È una comunità sospesa tra la speranza e il terrore quella dei giovani iraniani che studiano in Romagna. Oltre cinquecento studenti – per l’esattezza 370 a Rimini, 88 a Ravenna, 48 a Forlì e 39 a Cesena – stanno vivendo ore drammatiche, con lo sguardo fisso sugli schermi dei telefoni in attesa di notizie che non arrivano. Il blackout digitale imposto in patria e le notizie di una repressione sempre più feroce, unite alle voci di un possibile attacco statunitense circolate nella serata di ieri, hanno gettato nel panico un’intera generazione di universitari.

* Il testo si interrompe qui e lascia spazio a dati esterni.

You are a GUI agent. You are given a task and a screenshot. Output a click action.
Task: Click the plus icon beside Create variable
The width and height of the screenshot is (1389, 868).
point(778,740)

A raccogliere il grido di dolore di questi ragazzi è stato il Corriere Romagna, che oggi ha pubblicato le testimonianze di alcuni studenti, costretti all’anonimato per timore di ritorsioni sulle famiglie rimaste in Iran. Una studentessa iscritta al campus di Forlì ha raccontato al quotidiano locale le difficoltà pratiche che si sommano all’ansia: molti ragazzi, a causa del recente conflitto, non sono riusciti a rientrare in tempo per gli esami, perdendo così i crediti necessari per le borse di studio.

Sempre alle colonne del quotidiano riminese, la giovane ha spiegato come il blocco delle comunicazioni stia avendo effetti devastanti anche sulla sopravvivenza quotidiana: impossibile contattare le famiglie per ricevere il denaro necessario a pagare affitti e tasse universitarie. La ragazza ha riferito di aver sentito i propri cari l’ultima volta in videochiamata l’8 gennaio, poco prima che calasse il silenzio digitale, sottolineando come solitamente questo tipo di blackout sia il preludio a eventi gravi. Tuttavia, ha voluto rimarcare anche la grande solidarietà ricevuta dalla gente della Romagna e dalla famiglia che la ospita.

La preoccupazione è condivisa da un altro studente che, intervistato dal Corriere Romagna, ha descritto uno stato di ansia perenne. Il giovane ha evidenziato come le comunicazioni siano diventate difficili e costose, possibili talvolta solo tramite linee fisse in uscita dall’Iran, ma non viceversa. La paura è che con l’inasprimento della legge marziale anche questi sottili fili di contatto vengano recisi definitivamente.

Ma all’interno della comunità studentesca, come emerge dalle dichiarazioni rilasciate al quotidiano romagnolo da un terzo studente, si apre anche un dibattito sul futuro politico del Paese. Se la condanna alla violenza del regime è unanime, le visioni sul “dopo” divergono: da una parte chi guarda con favore alla figura di Reza Pahlavi, figlio dell’ultimo Scià, come simbolo di modernizzazione; dall’altra chi teme che il ritorno alla monarchia sia solo un cambio di facciata per un nuovo potere assoluto. L’appello finale lanciato tramite il giornale è però all’unità e alla tolleranza reciproca: l’unica via, secondo gli studenti, per non vanificare la lotta comune verso la libertà.